##### Available records

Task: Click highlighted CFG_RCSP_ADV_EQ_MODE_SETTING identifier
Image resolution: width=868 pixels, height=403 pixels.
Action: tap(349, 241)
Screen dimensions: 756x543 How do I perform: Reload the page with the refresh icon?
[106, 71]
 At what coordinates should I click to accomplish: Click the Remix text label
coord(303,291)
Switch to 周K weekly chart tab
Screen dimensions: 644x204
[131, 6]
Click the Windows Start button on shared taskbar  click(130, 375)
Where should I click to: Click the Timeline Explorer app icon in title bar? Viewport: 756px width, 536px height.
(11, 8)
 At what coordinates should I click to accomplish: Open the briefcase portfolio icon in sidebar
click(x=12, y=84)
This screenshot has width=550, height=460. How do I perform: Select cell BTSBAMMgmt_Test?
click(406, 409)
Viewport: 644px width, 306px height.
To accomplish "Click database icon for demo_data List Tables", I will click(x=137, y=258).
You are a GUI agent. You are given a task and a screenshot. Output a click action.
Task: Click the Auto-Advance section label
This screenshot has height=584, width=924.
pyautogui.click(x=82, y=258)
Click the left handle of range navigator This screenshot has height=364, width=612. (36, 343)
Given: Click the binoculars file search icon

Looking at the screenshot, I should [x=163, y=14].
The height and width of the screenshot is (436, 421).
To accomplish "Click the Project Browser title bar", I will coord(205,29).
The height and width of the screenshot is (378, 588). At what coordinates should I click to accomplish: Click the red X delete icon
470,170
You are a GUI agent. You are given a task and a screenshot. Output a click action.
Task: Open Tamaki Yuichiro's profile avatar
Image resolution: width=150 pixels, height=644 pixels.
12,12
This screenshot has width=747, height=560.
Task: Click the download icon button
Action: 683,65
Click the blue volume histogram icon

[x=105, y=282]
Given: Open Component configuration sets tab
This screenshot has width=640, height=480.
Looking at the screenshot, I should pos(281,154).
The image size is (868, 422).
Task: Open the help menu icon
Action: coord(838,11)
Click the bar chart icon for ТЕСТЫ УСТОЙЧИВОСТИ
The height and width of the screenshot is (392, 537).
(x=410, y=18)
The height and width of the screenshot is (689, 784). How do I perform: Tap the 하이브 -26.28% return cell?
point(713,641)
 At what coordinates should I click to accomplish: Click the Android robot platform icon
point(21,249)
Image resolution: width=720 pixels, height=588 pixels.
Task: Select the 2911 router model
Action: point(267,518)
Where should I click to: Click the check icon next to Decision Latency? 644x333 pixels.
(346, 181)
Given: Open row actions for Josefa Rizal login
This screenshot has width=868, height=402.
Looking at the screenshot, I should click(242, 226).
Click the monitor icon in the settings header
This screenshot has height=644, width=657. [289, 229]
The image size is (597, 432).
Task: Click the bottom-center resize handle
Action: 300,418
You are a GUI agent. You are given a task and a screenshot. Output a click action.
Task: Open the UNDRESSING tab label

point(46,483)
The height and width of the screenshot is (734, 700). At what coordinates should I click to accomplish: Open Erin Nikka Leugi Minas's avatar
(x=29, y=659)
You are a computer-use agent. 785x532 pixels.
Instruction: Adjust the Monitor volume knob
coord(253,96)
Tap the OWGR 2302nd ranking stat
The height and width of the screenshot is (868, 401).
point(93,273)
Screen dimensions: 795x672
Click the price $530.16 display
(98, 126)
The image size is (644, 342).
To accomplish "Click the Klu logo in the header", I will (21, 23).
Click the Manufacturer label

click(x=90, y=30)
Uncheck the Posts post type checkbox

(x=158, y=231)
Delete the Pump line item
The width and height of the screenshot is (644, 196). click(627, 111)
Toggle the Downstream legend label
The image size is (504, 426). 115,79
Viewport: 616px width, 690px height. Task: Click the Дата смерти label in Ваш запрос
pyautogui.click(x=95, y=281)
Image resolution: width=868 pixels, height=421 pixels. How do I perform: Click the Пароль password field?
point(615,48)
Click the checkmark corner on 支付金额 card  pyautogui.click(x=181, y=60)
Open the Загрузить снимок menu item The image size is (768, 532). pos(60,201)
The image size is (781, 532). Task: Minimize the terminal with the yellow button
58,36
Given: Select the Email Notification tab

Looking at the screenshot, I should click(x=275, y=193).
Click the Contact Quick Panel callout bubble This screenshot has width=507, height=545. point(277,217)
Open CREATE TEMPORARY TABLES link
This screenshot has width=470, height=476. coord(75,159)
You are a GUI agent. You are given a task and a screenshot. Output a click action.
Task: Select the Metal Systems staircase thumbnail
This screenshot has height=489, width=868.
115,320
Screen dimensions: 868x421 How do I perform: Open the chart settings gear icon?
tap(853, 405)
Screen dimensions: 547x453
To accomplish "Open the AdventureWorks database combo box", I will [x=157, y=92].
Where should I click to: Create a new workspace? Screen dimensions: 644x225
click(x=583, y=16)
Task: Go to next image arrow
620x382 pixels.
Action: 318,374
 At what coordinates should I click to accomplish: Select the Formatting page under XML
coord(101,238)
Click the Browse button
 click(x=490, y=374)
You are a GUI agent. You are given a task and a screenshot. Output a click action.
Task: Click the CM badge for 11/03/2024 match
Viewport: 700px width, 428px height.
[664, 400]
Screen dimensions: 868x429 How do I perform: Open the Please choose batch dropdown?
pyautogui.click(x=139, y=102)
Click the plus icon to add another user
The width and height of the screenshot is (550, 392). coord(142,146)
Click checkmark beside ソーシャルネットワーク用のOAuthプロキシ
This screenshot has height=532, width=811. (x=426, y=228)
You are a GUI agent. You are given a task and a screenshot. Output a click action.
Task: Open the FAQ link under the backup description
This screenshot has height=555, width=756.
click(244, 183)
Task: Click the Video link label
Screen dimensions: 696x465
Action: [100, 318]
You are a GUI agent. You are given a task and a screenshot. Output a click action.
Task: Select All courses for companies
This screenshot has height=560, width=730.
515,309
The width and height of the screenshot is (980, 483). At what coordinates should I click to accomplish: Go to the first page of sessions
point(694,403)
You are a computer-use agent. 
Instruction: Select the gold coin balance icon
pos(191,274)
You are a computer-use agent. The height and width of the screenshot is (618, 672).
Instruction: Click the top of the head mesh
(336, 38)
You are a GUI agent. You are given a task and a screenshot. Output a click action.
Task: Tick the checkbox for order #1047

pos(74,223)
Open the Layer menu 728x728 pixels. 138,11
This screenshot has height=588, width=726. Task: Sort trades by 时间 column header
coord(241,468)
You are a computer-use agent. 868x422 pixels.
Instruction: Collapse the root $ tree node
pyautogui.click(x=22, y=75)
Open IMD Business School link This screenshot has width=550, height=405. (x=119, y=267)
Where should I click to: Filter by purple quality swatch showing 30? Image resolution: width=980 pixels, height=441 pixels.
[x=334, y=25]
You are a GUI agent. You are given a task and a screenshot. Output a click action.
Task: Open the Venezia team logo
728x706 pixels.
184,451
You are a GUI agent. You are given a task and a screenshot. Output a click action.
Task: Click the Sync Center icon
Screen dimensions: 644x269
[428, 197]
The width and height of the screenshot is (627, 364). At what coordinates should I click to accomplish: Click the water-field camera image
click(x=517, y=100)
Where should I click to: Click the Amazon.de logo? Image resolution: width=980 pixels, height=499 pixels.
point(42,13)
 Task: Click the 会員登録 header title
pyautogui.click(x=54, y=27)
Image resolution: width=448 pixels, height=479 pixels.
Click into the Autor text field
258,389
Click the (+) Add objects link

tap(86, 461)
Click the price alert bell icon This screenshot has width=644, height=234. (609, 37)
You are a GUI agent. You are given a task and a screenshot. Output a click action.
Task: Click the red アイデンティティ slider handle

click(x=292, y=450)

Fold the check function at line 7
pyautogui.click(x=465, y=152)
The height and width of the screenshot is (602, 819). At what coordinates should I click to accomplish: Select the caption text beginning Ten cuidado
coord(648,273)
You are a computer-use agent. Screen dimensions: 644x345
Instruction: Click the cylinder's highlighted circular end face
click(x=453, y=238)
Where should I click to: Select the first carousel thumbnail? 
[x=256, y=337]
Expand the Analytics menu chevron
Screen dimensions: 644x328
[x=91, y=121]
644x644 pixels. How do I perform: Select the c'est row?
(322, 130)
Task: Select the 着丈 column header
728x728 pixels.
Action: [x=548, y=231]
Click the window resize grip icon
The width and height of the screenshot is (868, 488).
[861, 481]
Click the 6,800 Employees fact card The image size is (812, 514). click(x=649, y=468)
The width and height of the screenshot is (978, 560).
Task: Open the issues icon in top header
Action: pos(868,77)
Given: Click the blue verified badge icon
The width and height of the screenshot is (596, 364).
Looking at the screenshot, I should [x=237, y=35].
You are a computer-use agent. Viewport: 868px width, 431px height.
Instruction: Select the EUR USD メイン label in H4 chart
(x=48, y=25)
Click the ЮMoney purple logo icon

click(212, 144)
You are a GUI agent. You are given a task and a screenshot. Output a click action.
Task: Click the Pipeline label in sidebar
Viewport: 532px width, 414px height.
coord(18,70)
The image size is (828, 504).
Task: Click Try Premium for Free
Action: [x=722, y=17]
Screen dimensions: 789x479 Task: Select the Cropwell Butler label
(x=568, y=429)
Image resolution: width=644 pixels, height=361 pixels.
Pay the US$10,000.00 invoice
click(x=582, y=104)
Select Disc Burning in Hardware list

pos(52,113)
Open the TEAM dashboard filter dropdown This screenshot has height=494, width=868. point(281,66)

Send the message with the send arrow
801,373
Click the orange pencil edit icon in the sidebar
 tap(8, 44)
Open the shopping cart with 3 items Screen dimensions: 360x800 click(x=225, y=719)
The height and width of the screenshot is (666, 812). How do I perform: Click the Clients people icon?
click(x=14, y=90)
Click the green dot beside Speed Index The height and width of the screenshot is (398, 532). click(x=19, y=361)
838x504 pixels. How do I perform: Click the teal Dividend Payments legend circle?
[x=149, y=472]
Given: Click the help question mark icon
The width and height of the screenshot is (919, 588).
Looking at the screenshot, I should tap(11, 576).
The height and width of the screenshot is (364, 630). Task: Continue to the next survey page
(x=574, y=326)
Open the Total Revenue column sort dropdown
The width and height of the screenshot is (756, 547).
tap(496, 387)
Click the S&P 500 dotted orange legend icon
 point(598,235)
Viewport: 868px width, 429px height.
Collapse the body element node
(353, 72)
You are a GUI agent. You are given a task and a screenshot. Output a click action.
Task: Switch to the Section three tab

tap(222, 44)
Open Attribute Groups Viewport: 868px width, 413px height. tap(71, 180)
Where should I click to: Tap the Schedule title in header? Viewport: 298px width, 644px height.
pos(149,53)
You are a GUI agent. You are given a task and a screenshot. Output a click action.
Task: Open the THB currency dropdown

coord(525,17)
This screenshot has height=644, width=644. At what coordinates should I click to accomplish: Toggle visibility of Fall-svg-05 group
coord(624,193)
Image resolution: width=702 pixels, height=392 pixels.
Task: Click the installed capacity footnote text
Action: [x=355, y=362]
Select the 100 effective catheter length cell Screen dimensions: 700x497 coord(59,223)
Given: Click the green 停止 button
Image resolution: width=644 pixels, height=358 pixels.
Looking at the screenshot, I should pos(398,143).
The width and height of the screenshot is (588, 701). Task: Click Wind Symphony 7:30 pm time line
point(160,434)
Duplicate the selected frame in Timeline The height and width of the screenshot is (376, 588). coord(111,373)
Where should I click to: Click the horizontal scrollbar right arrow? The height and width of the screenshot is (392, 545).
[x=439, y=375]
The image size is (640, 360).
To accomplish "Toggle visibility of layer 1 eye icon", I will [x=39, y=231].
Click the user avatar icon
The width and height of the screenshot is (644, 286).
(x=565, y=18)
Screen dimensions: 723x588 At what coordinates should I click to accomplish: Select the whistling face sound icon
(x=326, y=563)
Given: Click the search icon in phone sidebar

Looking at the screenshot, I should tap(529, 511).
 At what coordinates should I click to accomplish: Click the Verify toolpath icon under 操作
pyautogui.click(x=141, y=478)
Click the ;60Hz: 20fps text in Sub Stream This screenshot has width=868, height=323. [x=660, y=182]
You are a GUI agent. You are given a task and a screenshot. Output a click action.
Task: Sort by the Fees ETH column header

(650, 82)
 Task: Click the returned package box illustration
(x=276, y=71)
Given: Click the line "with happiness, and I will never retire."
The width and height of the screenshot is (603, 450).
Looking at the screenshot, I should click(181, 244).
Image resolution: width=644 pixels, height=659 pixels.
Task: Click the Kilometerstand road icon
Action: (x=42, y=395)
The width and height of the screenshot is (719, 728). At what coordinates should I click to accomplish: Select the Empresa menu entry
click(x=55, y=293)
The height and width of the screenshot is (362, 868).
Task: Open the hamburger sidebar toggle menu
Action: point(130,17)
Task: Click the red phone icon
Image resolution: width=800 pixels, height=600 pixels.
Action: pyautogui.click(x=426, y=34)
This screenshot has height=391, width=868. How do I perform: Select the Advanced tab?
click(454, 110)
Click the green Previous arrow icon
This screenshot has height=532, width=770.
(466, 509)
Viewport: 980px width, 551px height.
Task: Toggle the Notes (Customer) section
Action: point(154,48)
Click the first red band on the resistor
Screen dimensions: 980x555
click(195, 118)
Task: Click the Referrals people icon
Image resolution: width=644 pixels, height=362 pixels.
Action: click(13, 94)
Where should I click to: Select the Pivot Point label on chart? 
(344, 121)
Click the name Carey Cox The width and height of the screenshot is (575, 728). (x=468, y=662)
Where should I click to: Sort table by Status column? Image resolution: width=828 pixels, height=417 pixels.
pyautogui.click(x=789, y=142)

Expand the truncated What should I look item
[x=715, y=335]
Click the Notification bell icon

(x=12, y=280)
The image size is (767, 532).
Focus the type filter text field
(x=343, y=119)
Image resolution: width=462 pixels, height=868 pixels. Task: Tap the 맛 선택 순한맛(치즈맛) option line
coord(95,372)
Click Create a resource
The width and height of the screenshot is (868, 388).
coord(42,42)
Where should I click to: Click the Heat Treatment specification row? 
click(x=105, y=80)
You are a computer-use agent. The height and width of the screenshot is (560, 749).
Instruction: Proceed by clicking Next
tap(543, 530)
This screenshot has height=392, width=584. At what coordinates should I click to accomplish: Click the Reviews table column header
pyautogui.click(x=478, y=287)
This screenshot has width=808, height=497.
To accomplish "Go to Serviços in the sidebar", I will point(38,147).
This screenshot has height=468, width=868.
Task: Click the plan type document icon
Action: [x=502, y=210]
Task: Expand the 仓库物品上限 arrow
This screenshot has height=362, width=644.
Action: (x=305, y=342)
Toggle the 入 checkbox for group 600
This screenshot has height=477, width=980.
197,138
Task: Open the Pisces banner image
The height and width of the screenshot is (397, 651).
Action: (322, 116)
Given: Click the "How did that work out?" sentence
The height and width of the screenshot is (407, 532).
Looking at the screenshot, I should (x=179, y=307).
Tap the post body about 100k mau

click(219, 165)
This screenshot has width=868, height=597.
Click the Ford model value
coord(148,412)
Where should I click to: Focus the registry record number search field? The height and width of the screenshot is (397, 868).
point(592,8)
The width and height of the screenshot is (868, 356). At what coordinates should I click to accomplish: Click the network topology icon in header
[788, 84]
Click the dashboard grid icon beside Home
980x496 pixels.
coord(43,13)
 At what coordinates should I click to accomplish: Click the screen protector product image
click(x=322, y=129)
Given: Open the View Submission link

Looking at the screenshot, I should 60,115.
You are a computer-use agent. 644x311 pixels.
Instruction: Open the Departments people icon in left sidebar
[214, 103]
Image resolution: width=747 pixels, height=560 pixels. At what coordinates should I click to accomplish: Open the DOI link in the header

##########

* [Exercise prompt]
Quote exactly the first line of the entries and every line after it, stopping with the line that contains "Task: Open Tamaki Yuichiro's profile avatar".

* [Written solution]
Task: Click highlighted CFG_RCSP_ADV_EQ_MODE_SETTING identifier
Image resolution: width=868 pixels, height=403 pixels.
Action: tap(349, 241)
Screen dimensions: 756x543 How do I perform: Reload the page with the refresh icon?
[106, 71]
 At what coordinates should I click to accomplish: Click the Remix text label
coord(303,291)
Switch to 周K weekly chart tab
Screen dimensions: 644x204
[131, 6]
Click the Windows Start button on shared taskbar  click(130, 375)
Where should I click to: Click the Timeline Explorer app icon in title bar? Viewport: 756px width, 536px height.
(11, 8)
 At what coordinates should I click to accomplish: Open the briefcase portfolio icon in sidebar
click(x=12, y=84)
This screenshot has width=550, height=460. How do I perform: Select cell BTSBAMMgmt_Test?
click(406, 409)
Viewport: 644px width, 306px height.
To accomplish "Click database icon for demo_data List Tables", I will click(x=137, y=258).
You are a GUI agent. You are given a task and a screenshot. Output a click action.
Task: Click the Auto-Advance section label
This screenshot has height=584, width=924.
pyautogui.click(x=82, y=258)
Click the left handle of range navigator This screenshot has height=364, width=612. (36, 343)
Given: Click the binoculars file search icon

Looking at the screenshot, I should [x=163, y=14].
The height and width of the screenshot is (436, 421).
To accomplish "Click the Project Browser title bar", I will coord(205,29).
The height and width of the screenshot is (378, 588). At what coordinates should I click to accomplish: Click the red X delete icon
470,170
You are a GUI agent. You are given a task and a screenshot. Output a click action.
Task: Open Tamaki Yuichiro's profile avatar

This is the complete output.